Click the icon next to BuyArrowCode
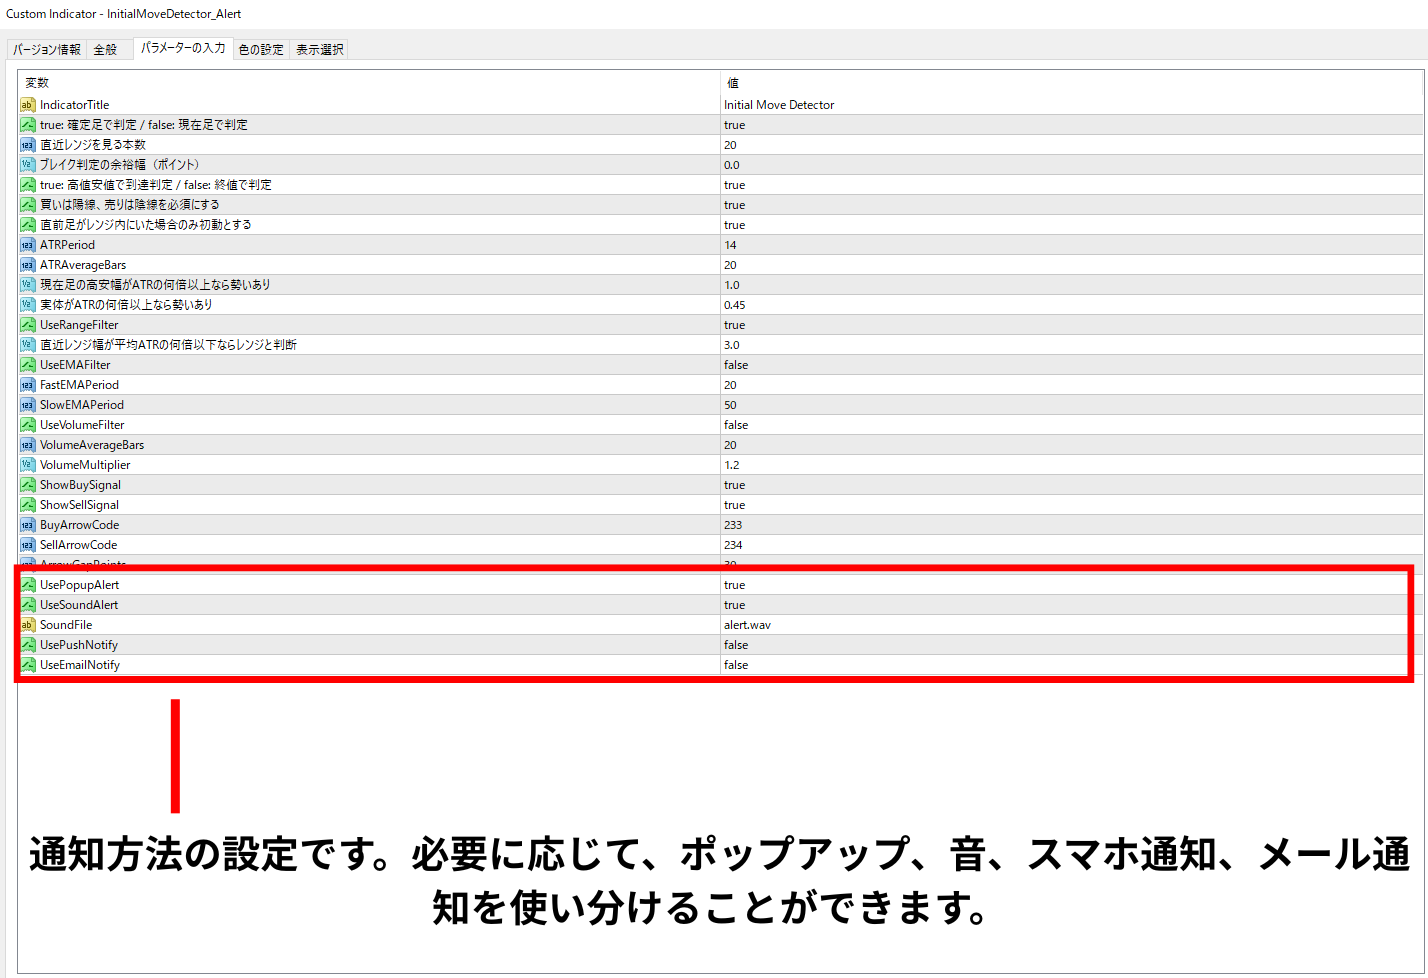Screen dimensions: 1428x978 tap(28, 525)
...
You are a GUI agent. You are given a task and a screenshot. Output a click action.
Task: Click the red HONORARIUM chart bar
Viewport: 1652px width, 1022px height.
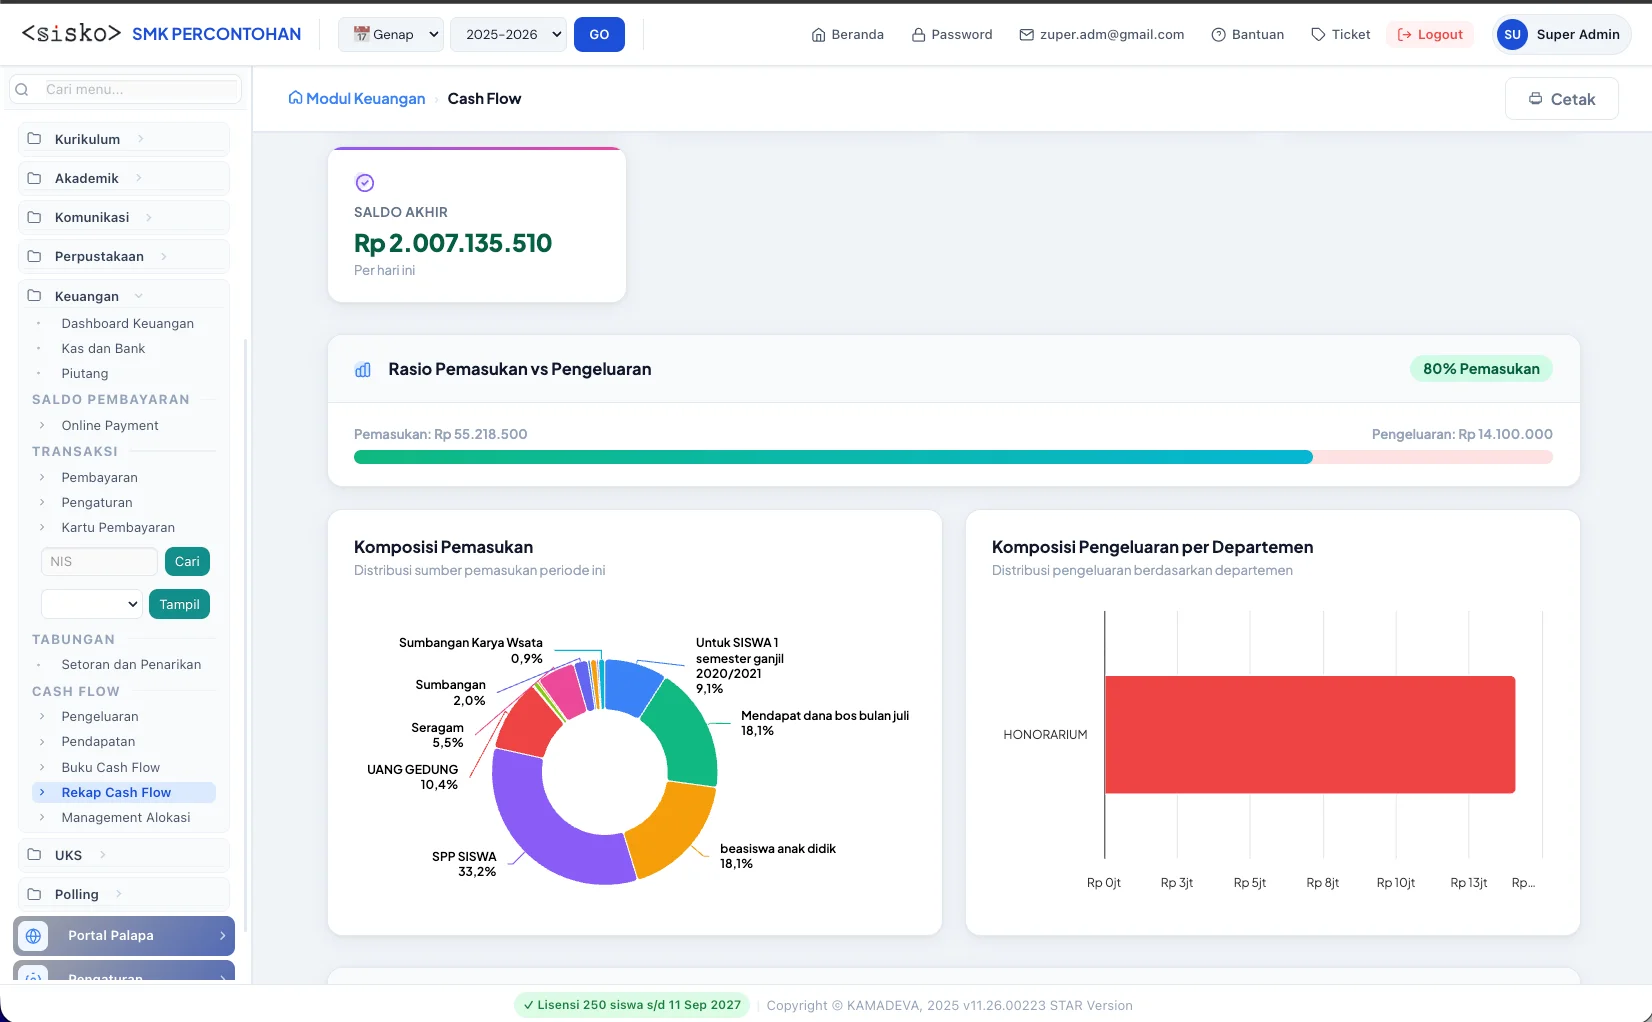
==
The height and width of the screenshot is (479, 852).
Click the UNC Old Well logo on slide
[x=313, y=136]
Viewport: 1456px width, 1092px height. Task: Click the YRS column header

■ WHAT YOU WILL DO: List each line from the rows above that includes the string "width".

■ IN RESPONSE:
Viewport: 1652px width, 1022px height.
The height and width of the screenshot is (479, 852).
Viewport: 1456px width, 1092px height. Task: Click the YRS column header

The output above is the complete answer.